The cervical cancer death rate has decreased by more than 50 percent over the last 40 years, yet 13,000 women are still diagnosed yearly, according to American Cancer Society.
As researchers continue to compile data, one finding is clear: Skin-to-skin contact causes human papillomavirus (HPV) and HPV causes cervical cancer.
“Essentially, 95 percent of cervical cancers are connected to HPV,” said Kendra Konitzer, a Marshfield Clinic obstetrics & gynecology physician assistant.
Cervical cancer risk factors
Statistics try to tie other risk factors to cervical cancer:
- Chlamydia infection
- Long-term use of birth control pills
- Use of intrauterine device
- Multiple full-term pregnancies
- Younger than 17 at first full term pregnancy
From a bigger picture though, these risk factors are basically linked to more sexual partners, causing more possible HPV, causing more cervical cancer risk, Konitzer said.
It’s not the birth control that causes cervical cancer,” she said. “It’s that, statistically, women who are on birth control have more sexual partners, increasing their risk for HPV and in turn for cervical cancer.”
Is there a risk factor not linked to sexual activity?
Smoking is linked.
“Just like tars in nicotine concentrate in your lungs, they also concentrate in the cervical mucus,” Konitzer said. Women who smoke are almost twice as likely as non-smokers to get cervical cancer, according to American Cancer Society.
What you win if you quit the Smoking Game (infographic)
Prevention: HPV vaccine
Vaccines can prevent HPV, but they must be received well before becoming sexually active.
Children should get the HPV vaccine starting at age 11 or 12. The vaccine requires two doses over six to 12 months apart for girls and boys ages 9-14. For vaccination at age 15 or older, three doses are necessary over six months.
If never vaccinated, or if an adolescent did not complete the two doses, it is recommended to receive the HPV vaccine between ages 13 and 26, Konitzer said.
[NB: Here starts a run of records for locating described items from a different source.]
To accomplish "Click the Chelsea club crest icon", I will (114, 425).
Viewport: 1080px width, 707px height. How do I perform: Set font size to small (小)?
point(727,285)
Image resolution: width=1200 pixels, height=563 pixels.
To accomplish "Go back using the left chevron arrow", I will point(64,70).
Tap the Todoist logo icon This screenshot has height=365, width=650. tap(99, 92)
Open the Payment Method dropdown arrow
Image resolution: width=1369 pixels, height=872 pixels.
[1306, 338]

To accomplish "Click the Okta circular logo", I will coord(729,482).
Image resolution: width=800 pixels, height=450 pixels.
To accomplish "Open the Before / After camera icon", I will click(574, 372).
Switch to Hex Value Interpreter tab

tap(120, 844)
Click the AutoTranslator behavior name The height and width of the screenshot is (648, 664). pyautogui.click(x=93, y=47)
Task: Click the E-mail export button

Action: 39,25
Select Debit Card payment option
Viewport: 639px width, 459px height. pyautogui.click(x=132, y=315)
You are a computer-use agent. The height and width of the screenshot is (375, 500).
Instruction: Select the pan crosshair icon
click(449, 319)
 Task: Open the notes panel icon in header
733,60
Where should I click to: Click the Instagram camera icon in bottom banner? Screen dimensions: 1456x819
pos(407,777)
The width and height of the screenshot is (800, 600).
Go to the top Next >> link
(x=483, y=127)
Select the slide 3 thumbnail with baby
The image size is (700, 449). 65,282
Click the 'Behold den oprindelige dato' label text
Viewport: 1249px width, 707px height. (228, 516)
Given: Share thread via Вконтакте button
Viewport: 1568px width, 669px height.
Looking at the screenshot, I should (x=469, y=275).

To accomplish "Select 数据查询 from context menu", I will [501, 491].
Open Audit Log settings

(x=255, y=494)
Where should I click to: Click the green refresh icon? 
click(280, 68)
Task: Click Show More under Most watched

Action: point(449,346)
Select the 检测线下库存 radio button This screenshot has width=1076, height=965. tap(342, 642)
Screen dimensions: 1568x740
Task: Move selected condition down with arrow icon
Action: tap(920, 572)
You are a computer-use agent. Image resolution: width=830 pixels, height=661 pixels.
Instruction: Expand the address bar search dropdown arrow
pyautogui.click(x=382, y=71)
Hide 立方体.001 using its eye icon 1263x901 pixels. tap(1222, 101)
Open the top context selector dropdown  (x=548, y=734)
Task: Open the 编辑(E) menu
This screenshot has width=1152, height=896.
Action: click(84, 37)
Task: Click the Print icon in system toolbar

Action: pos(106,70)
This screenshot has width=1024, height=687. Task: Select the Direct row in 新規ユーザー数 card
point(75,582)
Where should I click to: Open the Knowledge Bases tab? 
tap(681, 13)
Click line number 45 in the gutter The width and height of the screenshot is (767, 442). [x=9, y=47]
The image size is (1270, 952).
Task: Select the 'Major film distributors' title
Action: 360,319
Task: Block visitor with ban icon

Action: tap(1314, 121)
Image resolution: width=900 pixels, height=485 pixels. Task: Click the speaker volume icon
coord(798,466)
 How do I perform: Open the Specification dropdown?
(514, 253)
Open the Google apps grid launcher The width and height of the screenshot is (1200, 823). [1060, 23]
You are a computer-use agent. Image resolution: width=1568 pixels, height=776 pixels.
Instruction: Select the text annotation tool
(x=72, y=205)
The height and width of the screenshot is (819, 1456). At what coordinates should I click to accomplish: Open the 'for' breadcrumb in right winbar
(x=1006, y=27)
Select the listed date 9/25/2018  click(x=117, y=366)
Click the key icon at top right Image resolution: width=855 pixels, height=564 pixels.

Prevention: Cervical screening
Cervical cancer screening can detect abnormal cells on the outside of the cervix, including cervical cancer.
Screening recommendations are as follows:
- Younger than age 21: Do not screen
- Age 21-30: Pap test every 3 years (if normal)
- Age 30-64: Pap test every 3 years or co-testing (pap and HPV test) every 5 years
- Older than age 65: Do not screen if normal results the prior 10 years
- After hysterectomy (including removal of the cervix): Do not screen if normal pap tests 10 years prior.
- If history of cervical cancer or cervical dysplasia (pre-cancer): Screening more often is usually required until 20 years out from treatment with normal tests.